* **Exercise description**
The required output is the lines below from the line containing "[Ланет в Telegram] (970, 1009)" to the line containing "Акції (1448, 57)", inclusive, retyped exactly. No other lines belong in it.

* **Records shown**
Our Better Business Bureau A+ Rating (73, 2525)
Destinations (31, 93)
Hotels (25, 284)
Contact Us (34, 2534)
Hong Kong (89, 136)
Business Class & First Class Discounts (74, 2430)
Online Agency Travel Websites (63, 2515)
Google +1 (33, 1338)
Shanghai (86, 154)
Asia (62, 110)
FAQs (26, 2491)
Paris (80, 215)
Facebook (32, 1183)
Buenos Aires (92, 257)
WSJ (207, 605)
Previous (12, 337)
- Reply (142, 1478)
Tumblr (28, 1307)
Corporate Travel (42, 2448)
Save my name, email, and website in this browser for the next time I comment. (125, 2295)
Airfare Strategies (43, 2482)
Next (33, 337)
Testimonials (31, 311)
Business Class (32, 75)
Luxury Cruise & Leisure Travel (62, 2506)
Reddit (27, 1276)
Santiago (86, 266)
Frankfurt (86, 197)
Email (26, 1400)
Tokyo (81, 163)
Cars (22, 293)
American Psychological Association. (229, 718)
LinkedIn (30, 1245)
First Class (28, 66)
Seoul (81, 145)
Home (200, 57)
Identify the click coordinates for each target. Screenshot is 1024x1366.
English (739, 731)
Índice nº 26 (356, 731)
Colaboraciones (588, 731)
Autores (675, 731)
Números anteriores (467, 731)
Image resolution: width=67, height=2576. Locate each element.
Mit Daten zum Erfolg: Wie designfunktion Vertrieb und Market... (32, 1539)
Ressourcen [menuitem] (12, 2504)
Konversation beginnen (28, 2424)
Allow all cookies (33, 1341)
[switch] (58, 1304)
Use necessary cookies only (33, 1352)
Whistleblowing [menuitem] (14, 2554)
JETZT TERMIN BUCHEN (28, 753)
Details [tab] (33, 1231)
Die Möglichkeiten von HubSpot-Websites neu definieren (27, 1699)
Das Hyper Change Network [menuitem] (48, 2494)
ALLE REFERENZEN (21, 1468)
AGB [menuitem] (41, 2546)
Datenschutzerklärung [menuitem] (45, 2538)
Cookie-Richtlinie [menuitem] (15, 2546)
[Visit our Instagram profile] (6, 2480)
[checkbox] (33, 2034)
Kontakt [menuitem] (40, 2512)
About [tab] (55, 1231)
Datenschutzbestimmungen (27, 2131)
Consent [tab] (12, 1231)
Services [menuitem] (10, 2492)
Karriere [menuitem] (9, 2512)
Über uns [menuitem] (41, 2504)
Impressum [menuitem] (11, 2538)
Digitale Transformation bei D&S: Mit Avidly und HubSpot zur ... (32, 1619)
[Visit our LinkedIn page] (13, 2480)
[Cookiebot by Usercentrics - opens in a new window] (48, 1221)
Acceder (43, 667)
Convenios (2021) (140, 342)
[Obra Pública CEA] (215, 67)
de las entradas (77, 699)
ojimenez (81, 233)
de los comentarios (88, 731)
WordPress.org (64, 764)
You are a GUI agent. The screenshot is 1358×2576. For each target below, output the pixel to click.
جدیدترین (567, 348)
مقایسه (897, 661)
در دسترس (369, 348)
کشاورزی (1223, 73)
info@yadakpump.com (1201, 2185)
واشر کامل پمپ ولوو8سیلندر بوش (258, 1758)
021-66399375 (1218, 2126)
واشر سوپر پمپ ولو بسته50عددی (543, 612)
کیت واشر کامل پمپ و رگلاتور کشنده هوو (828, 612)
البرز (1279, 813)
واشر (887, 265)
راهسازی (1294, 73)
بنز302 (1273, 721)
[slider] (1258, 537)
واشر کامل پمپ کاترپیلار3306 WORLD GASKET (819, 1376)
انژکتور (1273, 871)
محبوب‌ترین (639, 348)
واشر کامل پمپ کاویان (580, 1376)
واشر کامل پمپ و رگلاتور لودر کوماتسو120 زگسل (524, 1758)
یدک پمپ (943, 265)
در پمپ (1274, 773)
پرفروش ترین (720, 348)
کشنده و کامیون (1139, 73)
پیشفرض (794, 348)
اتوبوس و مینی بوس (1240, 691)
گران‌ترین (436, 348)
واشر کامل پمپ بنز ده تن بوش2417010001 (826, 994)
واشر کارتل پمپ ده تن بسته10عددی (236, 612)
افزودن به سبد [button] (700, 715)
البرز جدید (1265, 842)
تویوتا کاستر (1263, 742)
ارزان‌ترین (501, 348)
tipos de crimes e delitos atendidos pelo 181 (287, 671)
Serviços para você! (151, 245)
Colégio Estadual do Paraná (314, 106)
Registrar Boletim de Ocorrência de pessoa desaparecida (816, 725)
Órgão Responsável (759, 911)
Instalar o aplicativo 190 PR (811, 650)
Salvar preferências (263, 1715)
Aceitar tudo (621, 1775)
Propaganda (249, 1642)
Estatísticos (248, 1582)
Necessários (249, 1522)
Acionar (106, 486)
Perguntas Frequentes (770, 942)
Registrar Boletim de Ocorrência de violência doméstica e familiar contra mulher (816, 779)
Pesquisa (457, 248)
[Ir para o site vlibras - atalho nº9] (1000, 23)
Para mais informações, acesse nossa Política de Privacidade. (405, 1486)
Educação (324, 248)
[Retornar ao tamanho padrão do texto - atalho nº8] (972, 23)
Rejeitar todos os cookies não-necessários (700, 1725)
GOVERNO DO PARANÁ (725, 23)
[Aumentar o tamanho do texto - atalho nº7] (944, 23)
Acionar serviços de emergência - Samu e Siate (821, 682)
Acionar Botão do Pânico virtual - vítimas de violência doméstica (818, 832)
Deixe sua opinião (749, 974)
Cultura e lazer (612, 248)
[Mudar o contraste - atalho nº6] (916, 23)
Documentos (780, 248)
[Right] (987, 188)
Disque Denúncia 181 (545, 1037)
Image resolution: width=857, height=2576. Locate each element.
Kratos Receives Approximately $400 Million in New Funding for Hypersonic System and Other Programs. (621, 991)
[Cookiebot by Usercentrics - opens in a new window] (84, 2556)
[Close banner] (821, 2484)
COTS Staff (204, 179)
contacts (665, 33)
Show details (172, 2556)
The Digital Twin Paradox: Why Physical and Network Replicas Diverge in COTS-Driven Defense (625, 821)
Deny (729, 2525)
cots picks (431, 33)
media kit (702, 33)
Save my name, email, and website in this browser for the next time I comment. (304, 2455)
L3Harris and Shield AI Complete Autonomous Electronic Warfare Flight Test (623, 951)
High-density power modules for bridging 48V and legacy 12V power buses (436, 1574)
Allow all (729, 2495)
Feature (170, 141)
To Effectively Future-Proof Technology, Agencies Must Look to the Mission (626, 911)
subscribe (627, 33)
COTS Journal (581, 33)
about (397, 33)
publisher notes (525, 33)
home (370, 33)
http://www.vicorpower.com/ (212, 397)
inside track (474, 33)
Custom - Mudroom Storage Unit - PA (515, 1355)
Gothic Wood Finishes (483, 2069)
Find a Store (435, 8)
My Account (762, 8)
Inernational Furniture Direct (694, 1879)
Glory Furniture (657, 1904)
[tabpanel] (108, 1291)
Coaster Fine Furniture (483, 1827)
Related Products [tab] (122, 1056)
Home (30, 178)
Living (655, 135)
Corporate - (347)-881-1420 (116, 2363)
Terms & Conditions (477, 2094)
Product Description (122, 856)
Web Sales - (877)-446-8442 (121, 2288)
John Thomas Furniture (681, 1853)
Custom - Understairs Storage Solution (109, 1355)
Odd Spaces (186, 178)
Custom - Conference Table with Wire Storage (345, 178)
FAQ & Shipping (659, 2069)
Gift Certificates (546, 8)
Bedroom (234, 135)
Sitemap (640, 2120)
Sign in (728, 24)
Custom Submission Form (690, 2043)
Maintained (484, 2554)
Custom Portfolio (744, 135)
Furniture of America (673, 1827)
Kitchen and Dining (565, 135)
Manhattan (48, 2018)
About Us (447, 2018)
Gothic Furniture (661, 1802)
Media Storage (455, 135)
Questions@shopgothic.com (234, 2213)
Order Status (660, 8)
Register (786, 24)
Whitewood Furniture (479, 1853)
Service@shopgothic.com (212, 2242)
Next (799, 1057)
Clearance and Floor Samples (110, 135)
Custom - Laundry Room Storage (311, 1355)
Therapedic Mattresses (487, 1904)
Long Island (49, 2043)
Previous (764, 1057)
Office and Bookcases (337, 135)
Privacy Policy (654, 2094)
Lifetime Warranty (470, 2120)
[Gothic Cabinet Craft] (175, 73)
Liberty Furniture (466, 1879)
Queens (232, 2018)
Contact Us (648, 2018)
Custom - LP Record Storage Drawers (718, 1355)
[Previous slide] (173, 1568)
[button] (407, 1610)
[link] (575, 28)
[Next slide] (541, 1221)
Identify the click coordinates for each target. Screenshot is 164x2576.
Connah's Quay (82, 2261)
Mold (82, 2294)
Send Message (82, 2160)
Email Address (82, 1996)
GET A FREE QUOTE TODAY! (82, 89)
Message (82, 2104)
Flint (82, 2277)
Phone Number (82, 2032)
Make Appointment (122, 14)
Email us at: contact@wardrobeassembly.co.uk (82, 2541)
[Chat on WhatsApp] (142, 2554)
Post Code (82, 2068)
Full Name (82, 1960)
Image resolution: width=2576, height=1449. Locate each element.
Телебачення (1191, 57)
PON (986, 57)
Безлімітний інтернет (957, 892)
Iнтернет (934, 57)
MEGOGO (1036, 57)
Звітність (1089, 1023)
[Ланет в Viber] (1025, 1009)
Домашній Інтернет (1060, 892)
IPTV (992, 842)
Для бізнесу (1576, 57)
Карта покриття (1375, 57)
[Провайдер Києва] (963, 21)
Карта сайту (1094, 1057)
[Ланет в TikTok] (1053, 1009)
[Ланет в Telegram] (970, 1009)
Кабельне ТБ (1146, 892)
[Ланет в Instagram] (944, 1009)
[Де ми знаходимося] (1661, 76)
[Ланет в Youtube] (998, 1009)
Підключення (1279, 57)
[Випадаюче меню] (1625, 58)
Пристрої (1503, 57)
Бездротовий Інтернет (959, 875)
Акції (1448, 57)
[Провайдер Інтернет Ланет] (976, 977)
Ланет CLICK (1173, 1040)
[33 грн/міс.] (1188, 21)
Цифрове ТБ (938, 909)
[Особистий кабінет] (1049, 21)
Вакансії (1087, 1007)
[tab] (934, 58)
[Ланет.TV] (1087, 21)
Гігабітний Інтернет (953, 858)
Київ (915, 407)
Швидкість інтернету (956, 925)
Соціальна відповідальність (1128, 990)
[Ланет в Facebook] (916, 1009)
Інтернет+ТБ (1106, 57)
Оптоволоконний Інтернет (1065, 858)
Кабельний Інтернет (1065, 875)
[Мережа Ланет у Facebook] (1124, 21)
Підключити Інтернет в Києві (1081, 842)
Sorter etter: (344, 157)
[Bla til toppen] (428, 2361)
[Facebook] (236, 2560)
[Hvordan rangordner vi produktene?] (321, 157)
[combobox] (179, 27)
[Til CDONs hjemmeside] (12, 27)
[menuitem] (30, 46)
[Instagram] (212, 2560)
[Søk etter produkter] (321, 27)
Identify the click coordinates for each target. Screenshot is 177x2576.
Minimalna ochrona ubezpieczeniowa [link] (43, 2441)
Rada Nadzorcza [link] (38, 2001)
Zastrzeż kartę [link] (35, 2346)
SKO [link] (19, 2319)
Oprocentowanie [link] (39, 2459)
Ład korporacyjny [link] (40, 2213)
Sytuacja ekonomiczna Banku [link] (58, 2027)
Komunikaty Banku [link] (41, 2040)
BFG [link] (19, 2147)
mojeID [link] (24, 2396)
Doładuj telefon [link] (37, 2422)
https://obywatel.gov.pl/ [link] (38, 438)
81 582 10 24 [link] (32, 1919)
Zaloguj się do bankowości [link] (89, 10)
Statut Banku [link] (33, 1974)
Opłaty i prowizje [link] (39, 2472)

* **Reply**
[Ланет в Telegram] (970, 1009)
Кабельне ТБ (1146, 892)
[Ланет в Instagram] (944, 1009)
[Де ми знаходимося] (1661, 76)
[Ланет в Youtube] (998, 1009)
Підключення (1279, 57)
[Випадаюче меню] (1625, 58)
Пристрої (1503, 57)
Бездротовий Інтернет (959, 875)
Акції (1448, 57)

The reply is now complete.